● **Available data**:

########

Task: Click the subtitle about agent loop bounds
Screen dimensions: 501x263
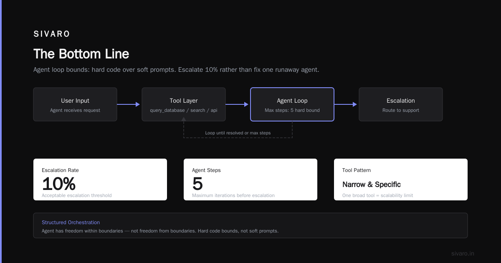Action: tap(176, 70)
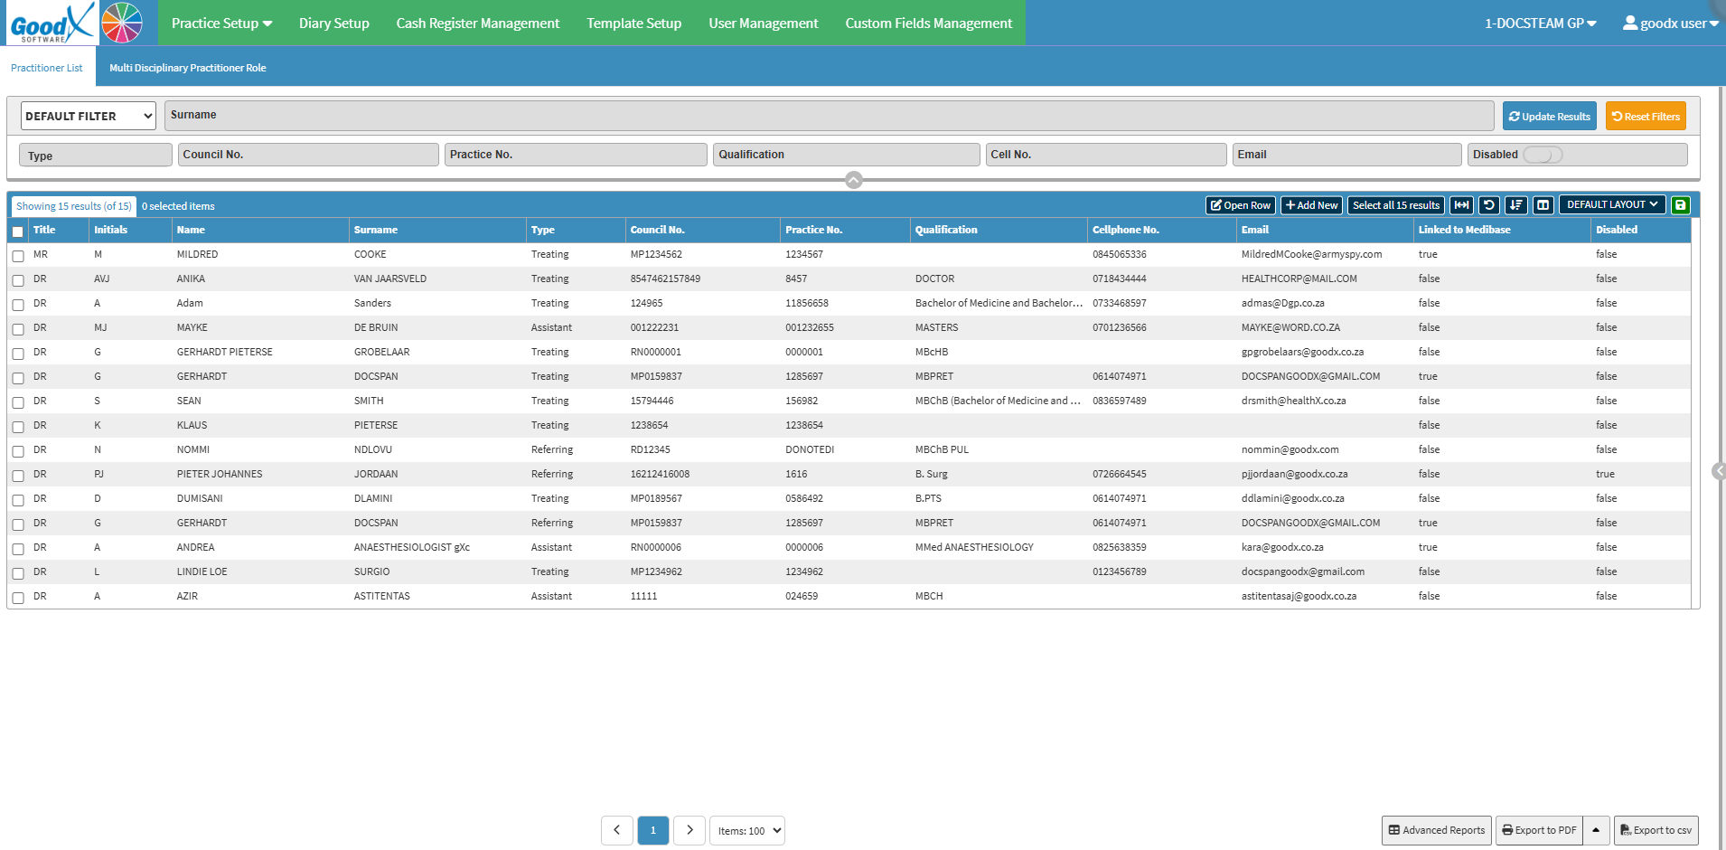The image size is (1726, 850).
Task: Tick the select-all header checkbox
Action: (x=18, y=231)
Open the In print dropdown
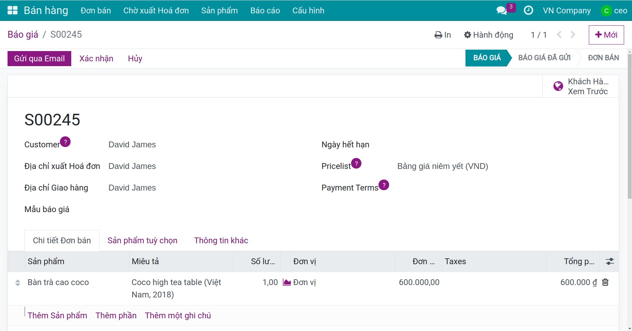 pyautogui.click(x=443, y=35)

########

● **Work instructions**:
Return the listing verbatim, pictures excluded.

● **Worked solution**:
Task: Click the subtitle about agent loop bounds
Screen dimensions: 501x263
Action: tap(176, 70)
The image size is (1726, 850).
Task: Tick the select-all header checkbox
Action: (x=18, y=231)
Open the In print dropdown
 pyautogui.click(x=443, y=35)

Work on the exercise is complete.